Xopilat’l remercia son ami d’un hochement de tête silencieux, mais il ne put retenir un grognement de douleur : ses os n’étaient plus aussi solides qu’auparavant et son avant-bras avait visiblement souffert. Son second le balaya d’un petit scannographe et confirma :
Fracture en deux points. Il ne vous a pas raté, dites donc.
Je tiendrais le temps nécessaire... on mettra une attelle, une fois arrivés.
Laissez-moi passer devant, ajouta l’autre en échangeant son couteau contre les paralyseurs du président. Nous ne sommes plus très loin.
Une décille plus tard, ils pénétrèrent sans encombre dans le central, découvrant avec inquiétude plusieurs cadavres de gardes et de techniciens qui avaient eu l’idée saugrenue de résister. Xopilat’l jeta un œil mauvais à ses commandos trop zélés, mais il se retint de leur faire la morale : entre l’oppression de l’occupant et le stress de l’attaque, ces nerfs de ces Nalcoēhuals étaient à fleur de peau. Comme les miliciens d’ailleurs, la « rencontre malheureuse » du corridor en étant un exemple flagrant. Tandis que Telma’k offrait un semblant de sépulture à ceux tombés, on regroupa les opérateurs au centre de la pièce.
Certains tremblèrent quand le président s’approcha d’eux, d’autres le toisèrent. Xopilat’l soutint tous les regards, cherchant à lire l’histoire de chacun sur les visages plus ou moins tournés vers lui. On avait ici des natifs de Chilico — peu, les envahisseurs de Ti'ltchiti ne leur faisant pas confiance — et beaucoup d’ouvriers nalcoēhuals gagnant leur vie dans un des métiers les mieux rémunérés de la zone de Khabit : producteur de minerais détaché sur Chilico. Évidemment, cela n’était pas valable pour les habitants de Chilico qui demeuraient, eux, sous-payés. Leur destinée à tous se retrouvait maintenant entre ses mains et les fusils-paralyseurs des commandos. Xopilat’l les rassura immédiatement, le sang ayant déjà bien trop coulé :

« Nous ne sommes pas venus tuer, ni les gardes, ni les travailleurs que vous êtes. Retournez à vos fonctions habituelles et n’essayez pas de vous opposer à nous, tout sera très vite terminé. Vous avez la parole du Président de la République cachée de Chilico que vous ressortirez tous libres et en vie d’ici quelques heures. Allez-y, maintenant. »
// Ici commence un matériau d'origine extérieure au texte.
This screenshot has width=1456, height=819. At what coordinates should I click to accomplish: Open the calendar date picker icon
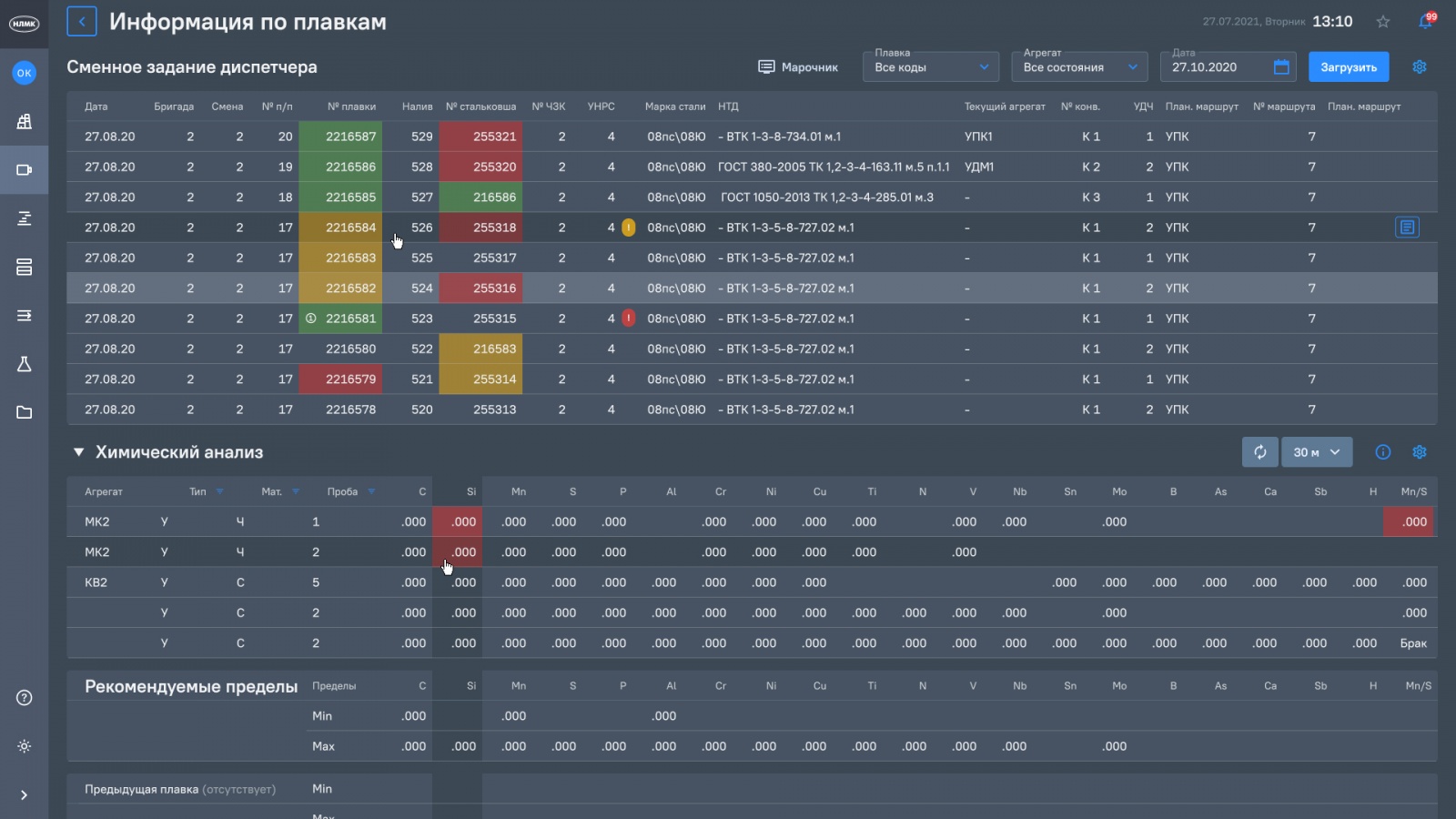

Et, sous l’insistance des commandos les entourant, tous repartirent à leur poste, une expression interrogatrice dépeinte sur leur visage.
Moins de cinq décilles s’écoulèrent avant que les visualiseurs ne montrent les soldats en scapahandre de l’armée régulière investir simultanément plusieurs entrées d’OLMEK1. Une demande de contact psychique fut transmise par l’amplificateur secondaire de la salle et Xopilat’l y répondit posément.
Je suis No’ork Kelm’tek, gouverneur de Cuitliē et membre du directoire de Chilico. Je veux parler avec un responsable.
Xopilat’l Aktar, Président de la République cachée de Chilico, je suis la plus haute autorité ici. Bien le bonjour, Gouverneur. Je vous propose de nous rencontrer dans le hangar de secours, venez avec quelques gardes si cela vous rassure, je serais seul de mon côté. Nous pourrons discuter, disons dans... deux déciles ?
Le présid... heu, oui. Soyez à l’heure !
La communication psychique disparue et Telma’k croisa le regard de son chef. Tous deux connaissaient le plan et échangèrent une poignée de main avant que Xopilat’l se s’éloigne par une petite porte de côté, accompagné d’un des commandos.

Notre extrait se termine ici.